Columnas
El papel de las Universidades, como cimientos de la legitimidad de un régimen, se debe, en buena medida por la génesis de la narrativa que le confiere sentido a las cosas. En las universidades se tienen archivos, pero no sólo archivos, sino los portentosos reactores que los estudian, construyen -o "deconstruyen"-, para definir lo que denominamos “realidad”.
Desde el inicio de la reflexión crítica, por lo menos lo que nos ha llegado de la Grecia Antigua, la denominada “realidad”, nada tiene qué ver sólo con lo que ingenuamente tenemos al alcance de nuestros sentidos, pues, como dirá Sócrates, el engaño persiste ante nuestros ojos. Dudar de lo estrictamente físico y de lo no corroborable, lo especularon los epistemólogos del siglo XVII (Descartes, Pascal, Leibniz, Spinoza…), provocando que la preocupación por los medios corroborativos o “métodos”, sean permanentemente foco del debate sobre el sentido de la “realidad” y el “conocimiento”.
Entonces ¿qué podemos decir que conocemos? Sin pretender profundizar, podemos decir que esa respuesta la podemos ubicar en los recursos que la ciencia nos ofrece, y cuyos especialistas (también denominados “comunidad epistémica”) los encontramos en las aulas universitarias.
La universidad dicta el sentido de lo que denominamos conocer, por el solo hecho de que sus estudiantes, sean filósofos o físicos, desarrolladores de IA y de metalenguajes, han tenido en las aulas académicas los maravillosos portales donde el conocimiento se transmite, se critica, se acata o se reniega. Esa grandeza viva y confrontativa de ideas, tiene en la universidad su abrevadero.

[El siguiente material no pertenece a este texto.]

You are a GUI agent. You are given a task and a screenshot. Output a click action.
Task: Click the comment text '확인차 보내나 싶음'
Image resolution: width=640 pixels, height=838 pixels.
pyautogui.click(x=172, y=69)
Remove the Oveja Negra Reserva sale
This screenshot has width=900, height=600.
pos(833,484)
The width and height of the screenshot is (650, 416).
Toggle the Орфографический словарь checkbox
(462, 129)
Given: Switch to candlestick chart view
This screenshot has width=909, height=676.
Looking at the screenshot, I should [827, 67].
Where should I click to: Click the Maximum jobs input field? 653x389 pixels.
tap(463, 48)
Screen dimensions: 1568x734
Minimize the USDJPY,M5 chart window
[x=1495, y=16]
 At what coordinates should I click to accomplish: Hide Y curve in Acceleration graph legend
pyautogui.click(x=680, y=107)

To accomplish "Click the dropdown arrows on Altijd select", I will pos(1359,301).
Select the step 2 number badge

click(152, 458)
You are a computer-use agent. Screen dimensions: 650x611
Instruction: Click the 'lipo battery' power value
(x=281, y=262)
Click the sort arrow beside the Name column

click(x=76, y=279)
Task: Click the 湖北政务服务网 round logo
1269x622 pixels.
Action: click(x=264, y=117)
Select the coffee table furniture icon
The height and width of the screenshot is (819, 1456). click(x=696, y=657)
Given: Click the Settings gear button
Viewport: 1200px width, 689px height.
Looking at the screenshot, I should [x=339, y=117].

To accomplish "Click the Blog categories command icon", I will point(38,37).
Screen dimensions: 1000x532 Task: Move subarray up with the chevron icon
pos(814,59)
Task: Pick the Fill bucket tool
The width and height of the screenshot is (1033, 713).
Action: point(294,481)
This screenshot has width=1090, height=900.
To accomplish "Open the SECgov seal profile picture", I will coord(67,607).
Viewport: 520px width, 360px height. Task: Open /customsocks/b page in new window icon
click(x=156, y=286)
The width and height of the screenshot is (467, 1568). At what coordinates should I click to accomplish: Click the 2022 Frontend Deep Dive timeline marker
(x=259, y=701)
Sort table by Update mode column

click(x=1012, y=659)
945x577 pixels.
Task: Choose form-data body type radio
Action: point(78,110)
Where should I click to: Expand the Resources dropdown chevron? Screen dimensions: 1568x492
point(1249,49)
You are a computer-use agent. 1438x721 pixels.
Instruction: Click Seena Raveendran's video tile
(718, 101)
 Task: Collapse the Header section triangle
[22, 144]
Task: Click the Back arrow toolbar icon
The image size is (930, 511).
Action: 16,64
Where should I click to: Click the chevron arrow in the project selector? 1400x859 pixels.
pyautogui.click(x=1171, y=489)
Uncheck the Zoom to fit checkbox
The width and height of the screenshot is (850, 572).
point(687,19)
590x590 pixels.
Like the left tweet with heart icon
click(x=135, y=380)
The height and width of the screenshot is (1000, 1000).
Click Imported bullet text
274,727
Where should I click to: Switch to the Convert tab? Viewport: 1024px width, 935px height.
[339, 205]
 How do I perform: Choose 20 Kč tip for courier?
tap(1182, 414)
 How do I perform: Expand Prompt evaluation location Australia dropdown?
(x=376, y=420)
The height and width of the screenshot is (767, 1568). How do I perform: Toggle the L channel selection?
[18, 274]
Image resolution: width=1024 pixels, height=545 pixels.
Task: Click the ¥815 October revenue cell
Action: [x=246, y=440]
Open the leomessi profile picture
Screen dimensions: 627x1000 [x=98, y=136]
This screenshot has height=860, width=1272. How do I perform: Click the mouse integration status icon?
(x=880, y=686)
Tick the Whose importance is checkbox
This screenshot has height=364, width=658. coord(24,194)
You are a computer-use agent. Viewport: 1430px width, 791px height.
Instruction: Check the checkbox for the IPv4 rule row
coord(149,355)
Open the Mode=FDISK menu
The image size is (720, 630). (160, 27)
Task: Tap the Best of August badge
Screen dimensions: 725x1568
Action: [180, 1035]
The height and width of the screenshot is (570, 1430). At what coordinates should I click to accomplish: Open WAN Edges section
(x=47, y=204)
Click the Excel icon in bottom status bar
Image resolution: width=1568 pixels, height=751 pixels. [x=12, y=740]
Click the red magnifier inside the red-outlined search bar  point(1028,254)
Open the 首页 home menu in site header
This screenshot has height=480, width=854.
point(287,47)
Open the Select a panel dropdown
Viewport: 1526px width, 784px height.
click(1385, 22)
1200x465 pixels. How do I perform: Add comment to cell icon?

Pensar que un gobierno, cual sea, puede cambiar la “realidad”, como Calígula cuando vió en su caballo Incitato, todas las cualidades adecuadas para nombrarlo senador de la república, y con total libertad, el inocente preferido del César, pudiera relinchar desde el presidio senatorial, teniendo el aplauso apasionado de sus colegas “encurulados”, haciendo de la toga, un harapo indigno de la gloria latina.
Por más toga que le impusieran a Incitato, Incitato no dejaba de ser un equino, y sus aplaudidores, un montón burlesco de sicofantes al servicio de un tirano degenerado.
El sentido de las cosas no se impone por edicto, y los que lo han creído, tocan la fortaleza de la crítica que, aunque jamás haya gustado a los tiranos, cuando estos trascienden al inevitable fin, su memoria permanece entre los estantes librescos que estudian -y estudiarán-, todos aquellos a quien posiblemente en vida llenaron de oprobio, porque no siguiendo instrucciones despóticas, como Séneca con su vil pupilo, honraron con su sacrificio el espacio donde nunca han triunfado los villanos: el conocimiento.
La universidad defiende a la república. A la república la hacen sus leyes y sus instituciones, que siendo en esta, la gloriosa matriz de aquellos, es al mismo tiempo escuela y madre.